= Gwladys ferch Dafydd =

Gwladys ferch Dafydd (died c. 1336) was the daughter of Dafydd ap Gruffydd, the last free Prince of Wales, and Elizabeth Ferrers. She probably spent most of her early life in the company of her father in England and Gwynedd.

Upon the death of his brother Llywelyn ap Gruffudd, on 10 December 1282, Dafydd ap Gruffydd briefly took over as Prince of Wales. Hearing the news, Edward I gathered his forces to unseat the newly named prince. Dafydd, his family, and a few stalwart supporters went into hiding in the hills of Snowdonia. Sensing a losing effort, most of his countrymen gave up hope of continuing the Gwynedd regime. In June 1283, Gwladys was arrested with her father, mother, brothers (Llywelyn and Owain), and sisters.

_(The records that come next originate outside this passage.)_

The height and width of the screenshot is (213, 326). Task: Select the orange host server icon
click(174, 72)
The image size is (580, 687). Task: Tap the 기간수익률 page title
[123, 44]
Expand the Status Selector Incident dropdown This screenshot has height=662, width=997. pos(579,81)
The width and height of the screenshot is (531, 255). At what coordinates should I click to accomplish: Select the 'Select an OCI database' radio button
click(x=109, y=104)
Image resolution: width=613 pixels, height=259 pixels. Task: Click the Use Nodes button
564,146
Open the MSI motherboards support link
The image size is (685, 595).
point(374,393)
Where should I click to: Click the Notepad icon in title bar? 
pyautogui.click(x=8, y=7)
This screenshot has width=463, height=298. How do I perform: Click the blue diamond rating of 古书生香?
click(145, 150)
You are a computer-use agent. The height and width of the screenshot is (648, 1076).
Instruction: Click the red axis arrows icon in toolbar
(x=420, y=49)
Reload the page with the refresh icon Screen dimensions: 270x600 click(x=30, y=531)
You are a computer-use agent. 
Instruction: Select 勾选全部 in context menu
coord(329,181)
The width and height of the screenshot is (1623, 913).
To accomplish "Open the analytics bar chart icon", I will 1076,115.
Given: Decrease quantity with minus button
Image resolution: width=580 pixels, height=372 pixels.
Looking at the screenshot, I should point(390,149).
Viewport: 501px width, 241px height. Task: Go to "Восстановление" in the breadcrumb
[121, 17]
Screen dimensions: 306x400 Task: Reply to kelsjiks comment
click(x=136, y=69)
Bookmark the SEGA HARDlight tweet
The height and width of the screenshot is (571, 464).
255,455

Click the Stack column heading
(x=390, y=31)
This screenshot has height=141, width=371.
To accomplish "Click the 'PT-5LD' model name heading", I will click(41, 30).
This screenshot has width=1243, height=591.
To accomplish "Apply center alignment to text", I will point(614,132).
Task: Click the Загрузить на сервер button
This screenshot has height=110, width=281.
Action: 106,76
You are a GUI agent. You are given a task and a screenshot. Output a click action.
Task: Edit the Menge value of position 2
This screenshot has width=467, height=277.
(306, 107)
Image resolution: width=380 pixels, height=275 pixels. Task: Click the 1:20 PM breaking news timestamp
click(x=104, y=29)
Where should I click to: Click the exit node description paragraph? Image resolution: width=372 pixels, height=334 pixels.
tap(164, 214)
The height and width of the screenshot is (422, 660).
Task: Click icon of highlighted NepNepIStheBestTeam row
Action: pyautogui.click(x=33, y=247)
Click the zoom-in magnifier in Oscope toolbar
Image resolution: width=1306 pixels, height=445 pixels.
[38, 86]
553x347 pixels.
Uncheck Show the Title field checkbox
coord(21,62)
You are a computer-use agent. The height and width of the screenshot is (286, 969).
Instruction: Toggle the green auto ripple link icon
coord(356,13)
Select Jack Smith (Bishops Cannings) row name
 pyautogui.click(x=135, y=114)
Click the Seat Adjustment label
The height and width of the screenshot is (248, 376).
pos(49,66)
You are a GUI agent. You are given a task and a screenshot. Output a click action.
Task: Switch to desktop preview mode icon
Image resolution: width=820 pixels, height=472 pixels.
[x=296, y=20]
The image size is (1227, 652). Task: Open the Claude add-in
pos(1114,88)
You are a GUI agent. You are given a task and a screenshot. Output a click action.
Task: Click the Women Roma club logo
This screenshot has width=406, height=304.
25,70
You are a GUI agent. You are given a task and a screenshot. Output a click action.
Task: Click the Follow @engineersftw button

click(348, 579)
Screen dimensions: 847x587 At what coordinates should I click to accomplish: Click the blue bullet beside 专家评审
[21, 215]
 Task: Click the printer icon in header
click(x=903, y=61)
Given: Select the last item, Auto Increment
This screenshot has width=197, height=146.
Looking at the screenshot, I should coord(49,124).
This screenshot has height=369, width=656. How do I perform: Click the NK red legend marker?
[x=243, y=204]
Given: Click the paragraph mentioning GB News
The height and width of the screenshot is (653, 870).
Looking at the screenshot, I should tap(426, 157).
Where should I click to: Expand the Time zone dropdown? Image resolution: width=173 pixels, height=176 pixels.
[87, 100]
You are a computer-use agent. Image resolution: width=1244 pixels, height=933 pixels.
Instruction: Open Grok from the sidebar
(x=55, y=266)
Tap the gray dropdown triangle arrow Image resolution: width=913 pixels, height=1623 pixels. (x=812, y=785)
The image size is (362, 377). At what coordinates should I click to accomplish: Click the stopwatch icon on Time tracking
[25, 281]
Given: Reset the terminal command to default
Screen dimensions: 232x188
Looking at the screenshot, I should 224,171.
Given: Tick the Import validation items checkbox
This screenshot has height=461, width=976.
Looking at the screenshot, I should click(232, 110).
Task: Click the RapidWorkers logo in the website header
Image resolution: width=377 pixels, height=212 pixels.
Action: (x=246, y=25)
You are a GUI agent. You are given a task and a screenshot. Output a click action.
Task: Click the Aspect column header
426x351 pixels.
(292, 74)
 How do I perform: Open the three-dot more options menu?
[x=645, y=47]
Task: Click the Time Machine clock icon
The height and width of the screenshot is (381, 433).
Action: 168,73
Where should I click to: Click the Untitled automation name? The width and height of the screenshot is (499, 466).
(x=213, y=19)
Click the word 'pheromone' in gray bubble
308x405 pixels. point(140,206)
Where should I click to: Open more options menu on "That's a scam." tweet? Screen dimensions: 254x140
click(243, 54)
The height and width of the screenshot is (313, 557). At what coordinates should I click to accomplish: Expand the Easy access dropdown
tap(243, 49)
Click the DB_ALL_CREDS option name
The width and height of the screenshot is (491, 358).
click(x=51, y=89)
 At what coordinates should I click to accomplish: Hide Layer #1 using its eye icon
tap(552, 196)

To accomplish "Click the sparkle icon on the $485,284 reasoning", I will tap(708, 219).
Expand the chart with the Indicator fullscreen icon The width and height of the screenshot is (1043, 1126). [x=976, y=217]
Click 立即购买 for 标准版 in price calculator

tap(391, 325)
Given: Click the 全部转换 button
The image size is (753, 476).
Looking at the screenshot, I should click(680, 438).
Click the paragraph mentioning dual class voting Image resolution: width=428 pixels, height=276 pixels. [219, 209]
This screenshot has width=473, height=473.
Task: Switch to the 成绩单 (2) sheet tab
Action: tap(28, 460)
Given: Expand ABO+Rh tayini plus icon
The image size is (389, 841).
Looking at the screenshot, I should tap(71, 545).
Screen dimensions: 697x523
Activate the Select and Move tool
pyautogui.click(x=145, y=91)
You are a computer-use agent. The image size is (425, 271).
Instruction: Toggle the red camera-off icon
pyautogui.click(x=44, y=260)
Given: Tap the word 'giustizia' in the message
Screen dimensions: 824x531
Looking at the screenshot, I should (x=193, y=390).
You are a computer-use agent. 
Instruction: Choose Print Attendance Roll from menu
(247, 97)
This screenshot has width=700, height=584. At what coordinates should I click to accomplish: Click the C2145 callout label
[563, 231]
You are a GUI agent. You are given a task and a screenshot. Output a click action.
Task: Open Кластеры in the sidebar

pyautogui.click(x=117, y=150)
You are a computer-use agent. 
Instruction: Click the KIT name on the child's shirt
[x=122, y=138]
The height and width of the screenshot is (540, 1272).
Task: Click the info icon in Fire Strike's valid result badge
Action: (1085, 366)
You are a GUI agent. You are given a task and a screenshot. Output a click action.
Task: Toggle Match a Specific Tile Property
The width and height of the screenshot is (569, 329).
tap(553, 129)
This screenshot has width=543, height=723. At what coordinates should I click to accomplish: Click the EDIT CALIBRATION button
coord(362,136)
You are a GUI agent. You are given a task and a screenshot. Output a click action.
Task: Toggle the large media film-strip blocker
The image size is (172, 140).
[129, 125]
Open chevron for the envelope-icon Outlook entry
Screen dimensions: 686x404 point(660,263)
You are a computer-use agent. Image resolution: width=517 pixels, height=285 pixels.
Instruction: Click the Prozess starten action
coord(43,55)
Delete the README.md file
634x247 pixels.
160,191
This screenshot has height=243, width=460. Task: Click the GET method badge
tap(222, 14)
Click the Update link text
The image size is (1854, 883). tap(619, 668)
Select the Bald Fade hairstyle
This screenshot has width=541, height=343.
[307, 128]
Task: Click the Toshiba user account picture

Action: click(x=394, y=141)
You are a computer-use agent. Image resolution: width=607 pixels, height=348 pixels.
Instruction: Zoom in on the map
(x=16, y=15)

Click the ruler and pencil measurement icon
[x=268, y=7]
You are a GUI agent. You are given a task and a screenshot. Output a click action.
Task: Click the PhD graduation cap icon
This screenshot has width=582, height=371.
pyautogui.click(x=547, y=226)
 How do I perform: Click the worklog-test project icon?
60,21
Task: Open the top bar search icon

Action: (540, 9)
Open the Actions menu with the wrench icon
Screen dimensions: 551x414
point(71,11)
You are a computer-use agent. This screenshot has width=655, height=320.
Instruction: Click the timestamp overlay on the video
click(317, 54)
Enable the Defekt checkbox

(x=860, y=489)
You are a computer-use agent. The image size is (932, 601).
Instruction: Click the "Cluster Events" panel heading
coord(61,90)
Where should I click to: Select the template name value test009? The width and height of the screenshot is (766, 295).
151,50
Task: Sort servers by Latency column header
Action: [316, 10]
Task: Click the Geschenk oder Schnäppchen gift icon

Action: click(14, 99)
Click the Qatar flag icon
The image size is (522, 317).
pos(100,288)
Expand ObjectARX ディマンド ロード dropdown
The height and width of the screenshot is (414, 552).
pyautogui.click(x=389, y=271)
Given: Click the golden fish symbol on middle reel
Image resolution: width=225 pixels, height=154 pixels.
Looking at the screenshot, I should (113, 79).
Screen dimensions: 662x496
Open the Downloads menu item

Dafydd was hanged, drawn and quartered for treason. Dafydd's sons were imprisoned. Gwladys was dispatched to the Gilbertine convent in Sixhills, Lincolnshire, as a young child. Edward I ordered annual payment of 20 pounds for Gwladys's upkeep at the Sixhills convent, where she spent the remainder of her life. She is thought to have died there in 1336, outliving her brothers. She is known to have had sisters, who were illegitimate. Their names and fates are unknown. Edward I considered sending them to Lincolnshire convents; whether he did so is not clear.